★★★☆☆

THERE’S power in feeling unsettled and this efficiently made, atmospheric, post-apocalyptic survival horror squeezes every morsel of that feeling out into the open while shrewdly keeping us in the dark.

It’s set in a world that appears to have been ravaged by an unnamed but very deadly virus that very quickly reduces its victims to laboured breathing and boil-laden skin until they succumb to death.

Holed up in a secluded and highly secured house in the middle of the woods, Paul (Joel Edgerton) tries desperately to protect his wife Sarah (Carmen Ejogo) and teenage son Travis (Kelvin Harrison Jr) and retain some semblance of normality in a terrorised world. But his safety and ability to trust is tested when a mysterious stranger (Christopher Abbott) arrives seeking refuge for his own family.

Writer-director Trey Edward Schults plays his cards close to his chest, choosing claustrophobic tension over giving us any definitive answers. The film evokes everything from Jim Mickle’s post-apocalyptic horror Stake Land and underrated dirty bomb thriller Right at Your Door, to name but a couple, but with a keen sense of its own identity.

It eschews cheap jump scares and gimmicks for more old-school horror techniques; slow and steady journeys down dimly lit hallways to dreaded doors that dare not be opened, noises going bump in the night, horrifying dream sequences upon dream sequences and a score by Brian McOmber made of elongated violins and violent piano chords.
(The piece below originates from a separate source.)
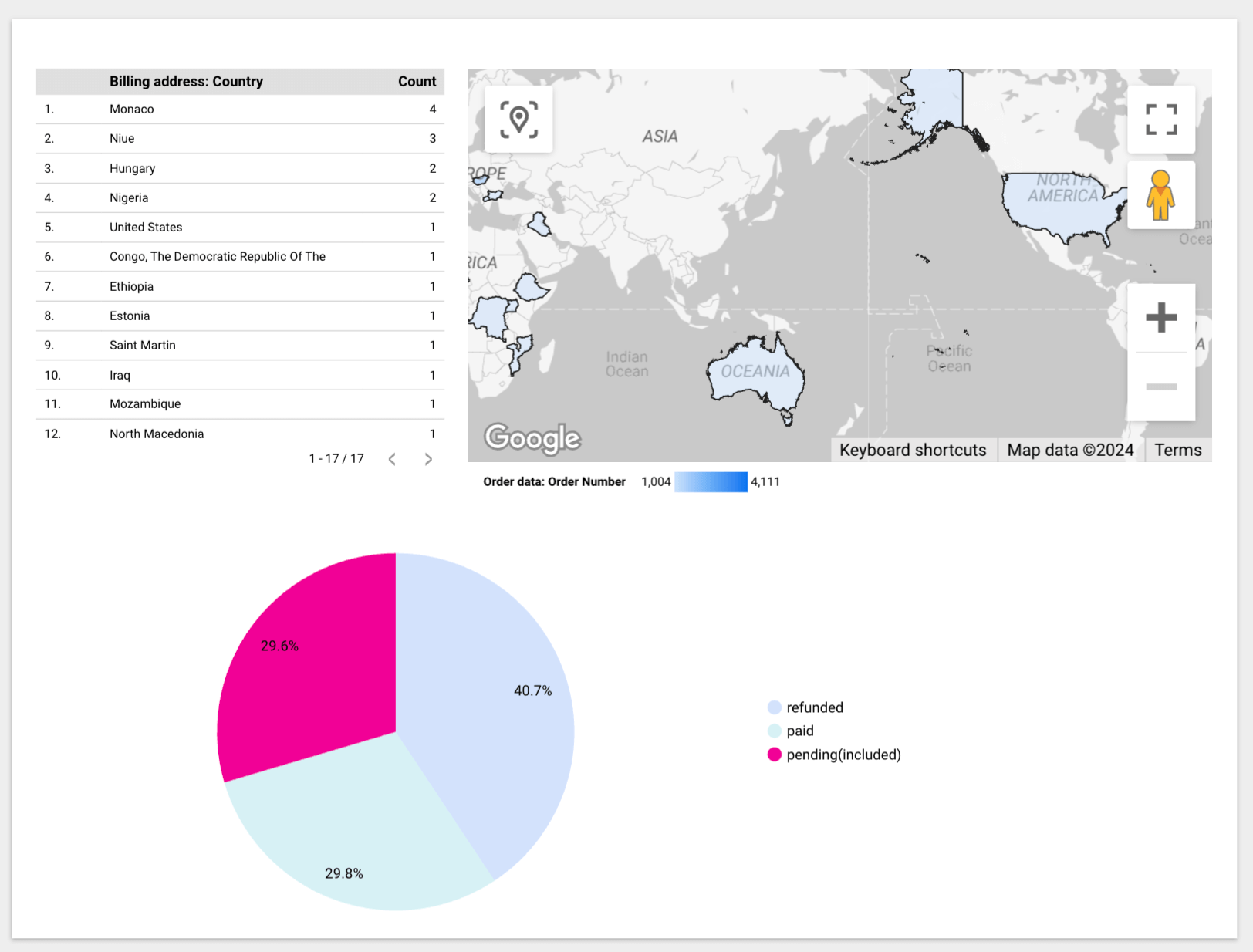This screenshot has height=952, width=1253.
Task: Open Keyboard shortcuts on the map
Action: pos(913,451)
There’s a refreshing, classic simplicity about the film that’s quite effective indeed.

Despite the main danger being a virus, there are no walking dead shuffling from between the seemingly endless trees. That threat is used to induce and play on paranoia of both the characters and the audience as we come to care about them, thanks to some effectively understated performances, particularly from Edgerton, left, as a father doing his best to be strong in a world that’s set to reduce everyone to a mess.

It’s a horror film about human behaviour in heightened and up-close-and-personal situations, the ability for one person to trust another in an extraordinarily bleak time when survival and looking after one’s own is of the highest priority. Schults exposes that theme and leaves it pulsing like an infected wound. It will leave you thinking “what would I do in that situation?” as much as it will jangle your nerves.